Opinion
10-18-2016
Jones Day, New York (Sarah D. Efronson of counsel), for appellant. Cyrus R. Vance, Jr., District Attorney, New York (Jared Wolkowitz of counsel), for respondent.
Jones Day, New York (Sarah D. Efronson of counsel), for appellant.
Cyrus R. Vance, Jr., District Attorney, New York (Jared Wolkowitz of counsel), for respondent.
FRIEDMAN, J.P., ANDRIAS, SAXE, FEINMAN, KAHN, JJ.
Judgment, Supreme Court, New York County (Ruth Pickholz, J.), rendered September 24, 2012, convicting defendant, after a jury trial, of burglary in the third degree and petit larceny, and sentencing him, as a second felony offender, to an aggregate term of two to four years, unanimously affirmed.
The verdict was not against the weight of the evidence (see People v. Danielson, 9 N.Y.3d 342, 348–349, 849 N.Y.S.2d 480, 880 N.E.2d 1 [2007] ). There is no basis for disturbing the jury's credibility determinations. The evidence established that after defendant entered a store from which he had been barred, he stole merchandise belonging to that store. The jury properly rejected defendant's claim that the merchandise found in his possession originated elsewhere.
In connection with the trespass notice that excluded defendant from the store, the court properly exercised its discretion in admitting limited evidence concerning the prior larceny that led to the trespass notice.

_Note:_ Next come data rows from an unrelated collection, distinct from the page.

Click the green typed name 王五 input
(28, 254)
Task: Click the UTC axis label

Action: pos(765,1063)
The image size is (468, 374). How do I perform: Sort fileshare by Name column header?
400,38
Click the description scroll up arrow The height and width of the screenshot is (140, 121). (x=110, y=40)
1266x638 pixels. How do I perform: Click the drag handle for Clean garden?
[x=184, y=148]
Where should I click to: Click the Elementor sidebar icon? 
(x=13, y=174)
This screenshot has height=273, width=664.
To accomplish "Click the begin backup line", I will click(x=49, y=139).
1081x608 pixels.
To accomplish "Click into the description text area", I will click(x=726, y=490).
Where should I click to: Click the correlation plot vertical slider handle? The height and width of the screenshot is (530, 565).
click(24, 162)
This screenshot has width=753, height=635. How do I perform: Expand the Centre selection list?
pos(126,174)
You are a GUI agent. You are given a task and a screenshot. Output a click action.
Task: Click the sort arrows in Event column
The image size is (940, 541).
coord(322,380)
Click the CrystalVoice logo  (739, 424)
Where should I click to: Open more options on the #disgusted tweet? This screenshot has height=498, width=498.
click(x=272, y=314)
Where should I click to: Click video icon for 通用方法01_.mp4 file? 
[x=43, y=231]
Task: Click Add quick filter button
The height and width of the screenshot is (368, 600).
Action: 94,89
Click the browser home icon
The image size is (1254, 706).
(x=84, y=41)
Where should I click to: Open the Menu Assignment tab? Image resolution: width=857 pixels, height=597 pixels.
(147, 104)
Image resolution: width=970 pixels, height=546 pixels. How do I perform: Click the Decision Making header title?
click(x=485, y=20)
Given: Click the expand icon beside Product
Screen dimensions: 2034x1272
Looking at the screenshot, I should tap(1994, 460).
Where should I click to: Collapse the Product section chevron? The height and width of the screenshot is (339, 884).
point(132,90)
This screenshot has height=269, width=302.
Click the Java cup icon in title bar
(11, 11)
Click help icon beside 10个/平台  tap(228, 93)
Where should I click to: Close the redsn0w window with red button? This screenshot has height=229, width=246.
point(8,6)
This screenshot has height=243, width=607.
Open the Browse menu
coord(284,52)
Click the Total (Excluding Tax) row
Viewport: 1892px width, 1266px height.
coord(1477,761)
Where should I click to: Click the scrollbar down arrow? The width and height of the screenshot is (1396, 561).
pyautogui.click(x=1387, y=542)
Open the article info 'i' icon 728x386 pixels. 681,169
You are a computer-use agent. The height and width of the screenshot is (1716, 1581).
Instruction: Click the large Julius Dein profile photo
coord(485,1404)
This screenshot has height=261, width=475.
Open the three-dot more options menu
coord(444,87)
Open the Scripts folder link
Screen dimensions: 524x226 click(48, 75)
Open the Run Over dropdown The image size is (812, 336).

This evidence tended to establish the lawfulness of the store's exclusion of defendant from the premises (see People v. Wright, 255 A.D.2d 199, 200, 679 N.Y.S.2d 817 [1st Dept.1998], lv. denied 92 N.Y.2d 1041, 684 N.Y.S.2d 506, 707 N.E.2d 461 [1998] ), as well as to complete the narrative and to dispel speculation by the jury, and its probative value exceeded its prejudicial effect, which was minimized by the court's limiting instruction.
Defendant's remaining contentions are unpreserved and we decline to review them in the interest of justice. As an alternative holding, we reject them on the merits. The court properly exercised its discretion in limiting the content of defendant's voir dire of prospective jurors when it precluded questions that were repetitious or confusing, or that delved into matters of law that were thoroughly covered in the court's own voir dire (see People v. Steward, 17 N.Y.3d 104, 110, 926 N.Y.S.2d 847, 950 N.E.2d 480 [2011] ; People v. Boulware, 29 N.Y.2d 135, 139, 324 N.Y.S.2d 30, 272 N.E.2d 538 [1971], cert. denied 405 U.S. 995, 92 S.Ct. 1269, 31 L.Ed.2d 463 [1972] ). We also find that the court's innocuous remark to the deliberating jury concerning the scheduling of further deliberations was neither coercive nor comparable to an Allen charge in any respect.